New Federal Privacy Bill Proposes to Create a Digital Privacy Agency
On November 5, 2019, California Congresswomen Anna Eshoo and Zoe Lofgren, who represent Silicone Valley-area districts, proposed a sweeping new federal privacy bill titled “Online Privacy Act” (H.R. 4978)
The bill proposes to establish a federal Digital Privacy Agency which, similarly to the European Data Protection Authorities, would enforce users’ privacy rights and ensure compliance with the law. The proposed agency would be funded for up to 1,600 employees (by comparison, the Federal Trade Commission, a de facto federal privacy agency today, has about 60 staff working on privacy enforcement) and would have the authority to promulgate regulations and issue fines ($42,530 per incident, the same as under the FTC Act).
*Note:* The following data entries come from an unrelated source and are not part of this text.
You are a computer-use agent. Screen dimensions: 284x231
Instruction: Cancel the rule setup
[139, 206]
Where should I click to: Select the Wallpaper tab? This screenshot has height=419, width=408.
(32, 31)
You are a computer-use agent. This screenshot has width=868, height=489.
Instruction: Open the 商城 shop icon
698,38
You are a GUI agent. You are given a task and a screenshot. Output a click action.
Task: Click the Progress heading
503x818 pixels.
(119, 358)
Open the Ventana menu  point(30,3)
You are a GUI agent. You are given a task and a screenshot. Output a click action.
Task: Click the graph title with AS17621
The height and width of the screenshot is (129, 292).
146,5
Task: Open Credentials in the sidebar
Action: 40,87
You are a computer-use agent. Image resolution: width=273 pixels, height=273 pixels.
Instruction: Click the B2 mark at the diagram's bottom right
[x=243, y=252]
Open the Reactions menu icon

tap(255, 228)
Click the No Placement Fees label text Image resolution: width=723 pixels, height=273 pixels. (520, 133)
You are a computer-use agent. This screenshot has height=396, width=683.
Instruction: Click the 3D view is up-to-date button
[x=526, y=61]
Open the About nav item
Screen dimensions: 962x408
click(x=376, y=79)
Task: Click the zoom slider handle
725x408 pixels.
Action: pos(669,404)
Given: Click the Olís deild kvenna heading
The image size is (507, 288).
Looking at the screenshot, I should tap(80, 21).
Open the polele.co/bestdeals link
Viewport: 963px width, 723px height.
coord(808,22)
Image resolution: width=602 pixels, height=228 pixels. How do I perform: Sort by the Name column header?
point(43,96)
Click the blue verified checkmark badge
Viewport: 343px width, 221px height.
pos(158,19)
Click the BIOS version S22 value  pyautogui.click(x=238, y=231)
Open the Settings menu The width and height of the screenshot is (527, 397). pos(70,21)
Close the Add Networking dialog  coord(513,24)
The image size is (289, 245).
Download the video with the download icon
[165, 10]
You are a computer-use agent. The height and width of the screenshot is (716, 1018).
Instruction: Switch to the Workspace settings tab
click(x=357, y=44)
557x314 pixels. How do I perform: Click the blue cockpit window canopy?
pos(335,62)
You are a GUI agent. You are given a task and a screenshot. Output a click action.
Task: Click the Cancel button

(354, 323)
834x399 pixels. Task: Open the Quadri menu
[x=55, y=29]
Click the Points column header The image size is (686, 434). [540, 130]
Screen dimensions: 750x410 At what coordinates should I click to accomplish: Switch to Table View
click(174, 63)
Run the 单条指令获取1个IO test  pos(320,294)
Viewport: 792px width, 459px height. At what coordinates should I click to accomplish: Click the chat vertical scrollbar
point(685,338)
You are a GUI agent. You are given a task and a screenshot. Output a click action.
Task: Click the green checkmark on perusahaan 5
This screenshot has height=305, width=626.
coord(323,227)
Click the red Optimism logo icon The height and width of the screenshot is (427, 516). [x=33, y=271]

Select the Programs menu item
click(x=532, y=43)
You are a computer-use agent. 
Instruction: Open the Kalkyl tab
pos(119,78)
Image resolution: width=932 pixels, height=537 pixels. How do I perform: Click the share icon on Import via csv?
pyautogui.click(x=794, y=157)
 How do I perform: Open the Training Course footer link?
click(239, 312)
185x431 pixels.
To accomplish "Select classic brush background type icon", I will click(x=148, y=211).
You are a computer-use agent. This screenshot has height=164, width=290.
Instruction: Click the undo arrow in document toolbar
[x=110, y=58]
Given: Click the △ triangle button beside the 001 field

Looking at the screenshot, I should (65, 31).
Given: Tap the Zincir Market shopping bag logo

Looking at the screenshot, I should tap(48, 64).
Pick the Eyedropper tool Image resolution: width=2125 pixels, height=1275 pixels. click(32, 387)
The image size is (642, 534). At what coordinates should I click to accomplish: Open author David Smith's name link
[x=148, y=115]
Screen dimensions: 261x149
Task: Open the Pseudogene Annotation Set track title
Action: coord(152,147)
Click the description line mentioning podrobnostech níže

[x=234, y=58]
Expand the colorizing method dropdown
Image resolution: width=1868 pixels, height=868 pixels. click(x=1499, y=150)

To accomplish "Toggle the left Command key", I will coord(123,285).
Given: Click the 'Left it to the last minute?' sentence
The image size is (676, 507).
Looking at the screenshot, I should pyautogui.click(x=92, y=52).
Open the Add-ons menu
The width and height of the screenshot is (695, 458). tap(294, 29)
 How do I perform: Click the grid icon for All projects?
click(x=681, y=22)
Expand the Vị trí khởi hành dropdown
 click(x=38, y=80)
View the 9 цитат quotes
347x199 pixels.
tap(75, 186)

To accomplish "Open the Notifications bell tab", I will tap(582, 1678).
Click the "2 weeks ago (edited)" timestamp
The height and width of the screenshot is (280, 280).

A proposal to establish an independent federal privacy regulator is particularly notable as earlier proposals merely envisioned expanding the authority and funding of the FTC. The Online Privacy Act provides that the FTC will retain its authority to enforce privacy laws not in contradiction with the Act. It’s unclear whether that would include FTC’s authority to enforce Section 5(a) of the FTC Act with respect to privacy-related “unfair and deceptive” practices.
The bill provides individuals with a number of user rights including to:
- access, correct, delete, and transfer data about them;
- request a human review of impactful automated decisions;
- opt-in consent for using data for machine learning / A.I. algorithms;
- be informed if a covered entity has collected personal information; and
- choose for how long their data can be kept (so-called “right to impermanence”).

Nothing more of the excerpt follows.